La investigación sobre la lujosa mansión de Villa Rosa, Pilar, atribuida a supuestos testaferros del presidente de la AFA, Claudio “Chiqui” Tapia, sufrió un cambio de jurisdicción. La Cámara Federal porteña resolvió un conflicto de competencia y ordenó que la causa pase del juzgado federal de Daniel Rafecas al fuero Penal Económico.
La decisión se tomó en medio de los allanamientos y peritajes que habían revelado el hallazgo de 54 vehículos de alta gama y colección en un galpón de la propiedad.
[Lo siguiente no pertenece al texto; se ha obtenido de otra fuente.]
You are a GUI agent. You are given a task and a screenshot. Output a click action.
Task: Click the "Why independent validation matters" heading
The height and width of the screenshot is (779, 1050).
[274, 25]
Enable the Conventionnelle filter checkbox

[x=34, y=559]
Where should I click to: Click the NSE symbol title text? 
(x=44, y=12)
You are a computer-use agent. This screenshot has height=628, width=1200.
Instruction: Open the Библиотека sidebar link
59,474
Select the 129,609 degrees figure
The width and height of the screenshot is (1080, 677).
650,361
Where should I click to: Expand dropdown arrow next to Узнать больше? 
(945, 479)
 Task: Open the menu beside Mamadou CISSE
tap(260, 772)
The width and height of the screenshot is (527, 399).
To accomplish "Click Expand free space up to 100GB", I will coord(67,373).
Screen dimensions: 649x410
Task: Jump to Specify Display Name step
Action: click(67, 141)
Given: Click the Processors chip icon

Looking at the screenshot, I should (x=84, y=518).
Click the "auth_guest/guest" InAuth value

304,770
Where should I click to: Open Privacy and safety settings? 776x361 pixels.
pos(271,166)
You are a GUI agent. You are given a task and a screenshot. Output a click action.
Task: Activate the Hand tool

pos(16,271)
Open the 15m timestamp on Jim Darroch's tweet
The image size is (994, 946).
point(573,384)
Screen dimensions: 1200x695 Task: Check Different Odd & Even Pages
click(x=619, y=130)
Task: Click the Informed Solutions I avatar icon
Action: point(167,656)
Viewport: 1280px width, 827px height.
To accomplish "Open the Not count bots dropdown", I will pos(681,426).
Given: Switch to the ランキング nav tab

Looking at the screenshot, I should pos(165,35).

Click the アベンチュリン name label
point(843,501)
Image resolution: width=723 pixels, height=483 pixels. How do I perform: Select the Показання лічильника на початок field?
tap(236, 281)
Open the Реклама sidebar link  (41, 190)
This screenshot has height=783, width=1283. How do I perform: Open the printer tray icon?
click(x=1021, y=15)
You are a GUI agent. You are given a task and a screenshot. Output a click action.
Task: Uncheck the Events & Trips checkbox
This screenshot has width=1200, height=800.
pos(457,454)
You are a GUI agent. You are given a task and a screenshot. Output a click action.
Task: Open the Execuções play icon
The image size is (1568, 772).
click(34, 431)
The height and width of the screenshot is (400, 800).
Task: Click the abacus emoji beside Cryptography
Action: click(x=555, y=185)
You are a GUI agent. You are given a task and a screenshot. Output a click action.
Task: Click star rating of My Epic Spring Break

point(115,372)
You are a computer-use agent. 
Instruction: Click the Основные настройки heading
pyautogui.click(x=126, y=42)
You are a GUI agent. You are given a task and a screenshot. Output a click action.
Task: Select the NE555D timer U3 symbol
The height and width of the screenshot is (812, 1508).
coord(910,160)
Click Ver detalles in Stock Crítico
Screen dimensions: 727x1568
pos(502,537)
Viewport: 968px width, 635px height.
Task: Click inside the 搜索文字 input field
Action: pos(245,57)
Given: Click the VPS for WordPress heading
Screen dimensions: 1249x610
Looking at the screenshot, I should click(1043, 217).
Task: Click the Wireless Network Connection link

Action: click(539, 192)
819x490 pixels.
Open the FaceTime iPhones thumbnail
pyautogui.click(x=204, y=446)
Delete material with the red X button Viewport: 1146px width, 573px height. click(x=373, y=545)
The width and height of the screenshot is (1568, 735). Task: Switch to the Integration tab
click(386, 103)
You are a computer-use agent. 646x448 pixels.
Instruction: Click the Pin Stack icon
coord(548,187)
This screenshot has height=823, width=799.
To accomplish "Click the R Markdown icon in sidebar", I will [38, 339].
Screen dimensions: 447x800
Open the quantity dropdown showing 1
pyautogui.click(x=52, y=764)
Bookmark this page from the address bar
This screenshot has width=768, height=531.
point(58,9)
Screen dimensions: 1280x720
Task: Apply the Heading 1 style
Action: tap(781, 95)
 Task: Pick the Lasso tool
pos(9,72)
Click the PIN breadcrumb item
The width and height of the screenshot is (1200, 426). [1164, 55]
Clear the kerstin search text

El conflicto surgió por la calificación inicial de la denuncia: mientras que la investigación preliminar se centró en la figura de lavado de activos (un delito que puede recaer en el fuero Penal Económico), la compleja red de sociedades y movimientos financieros vinculados a la compra de la quinta requirió una definición de competencia.
La Cámara Federal porteña resolvió que la especificidad del delito investigado —que implica maniobras financieras complejas y la posible evasión o simulación de activos— la hace más idónea para ser tratada por el fuero Penal Económico, especializado en este tipo de criminalidad.
La decisión implica que, a partir de ahora, otro juez se hará cargo de la causa. Esto podría modificar la celeridad o el enfoque de la investigación, aunque la prueba recabada hasta el momento, incluyendo los 54 vehículos secuestrados y la documentación hallada, se mantiene vigente como prueba central.
La investigación continuará centrada en determinar si los dueños registrados de la mansión —el monotributista Luciano Pantano y su madre jubilada, Ana Conte— actuaron como prestanombres de altos dirigentes de la AFA para ocultar bienes adquiridos mediante fondos de origen ilícito.